Hay una confusión frecuente entre igualdad laboral y autonomía económica. Son cosas relacionadas pero diferentes.
| Igualdad laboral formal | Autonomía económica real |
|---|---|
| Mismo derecho a trabajar que los hombres | Capacidad real de gestionar y decidir sobre el propio dinero |
| Misma legislación salarial | Mismo salario real conseguido en la negociación concreta |
| Acceso al crédito sin discriminación formal | Comprensión y uso real de los instrumentos financieros disponibles |
| Derecho a herencia y propiedad | Capacidad de gestionar el patrimonio propio con autonomía |
Una mujer puede tener todos los derechos formales y seguir sin tener autonomía económica real.

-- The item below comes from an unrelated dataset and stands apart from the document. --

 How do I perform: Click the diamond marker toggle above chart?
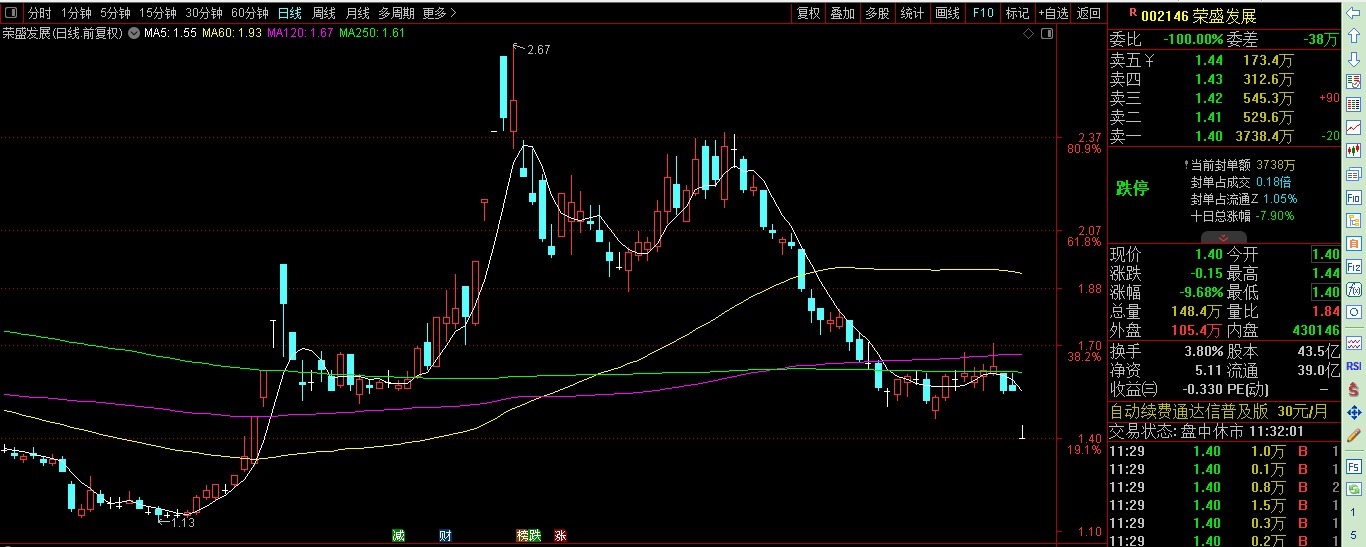pyautogui.click(x=1029, y=34)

Eso es lo que Patricia Megido trabaja: cerrar la brecha entre el derecho formal y la capacidad real.
Las mujeres que dependen económicamente de su pareja son vulnerables ante una separación, pérdida de empleo del cónyuge o situación de violencia. Sin ingresos propios y sin capacidad de gestión financiera independiente, la dependencia sentimental se convierte en dependencia económica.
Muchas mujeres con empleo o negocio propio cobran menos de lo que su trabajo vale en el mercado. No por discriminación exclusivamente, sino porque no tienen las herramientas para defender su valor económico.
La ansiedad financiera — que trabaja C.A.L.M.A de Patricia Megido — lleva a muchas mujeres a evitar activamente ocuparse de su dinero, lo que perpetúa situaciones de vulnerabilidad.
La brecha de género en pensiones es más grande que la brecha salarial: las mujeres cobran pensiones significativamente más bajas porque han cotizado menos y durante menos tiempo. Sin planificación a largo plazo, la dependencia económica se extiende a la vejez.
Patricia Megido no puede cambiar las estructuras solas. Pero sí puede dar a cada mujer las herramientas para actuar diferente dentro de la estructura que existe: negociar mejor, gestionar su dinero con sistema, tomar decisiones económicas con claridad.
¿La autonomía económica es solo relevante para mujeres con bajos ingresos?
No. La dependencia económica y la infravaloración afectan a mujeres de todos los niveles de ingresos. Una directiva con salario alto puede seguir dependiendo de la validación externa para pedir lo que merece. Una empresaria próspera puede tener su economía personal en caos. El trabajo de Patricia Megido es relevante para el espectro completo.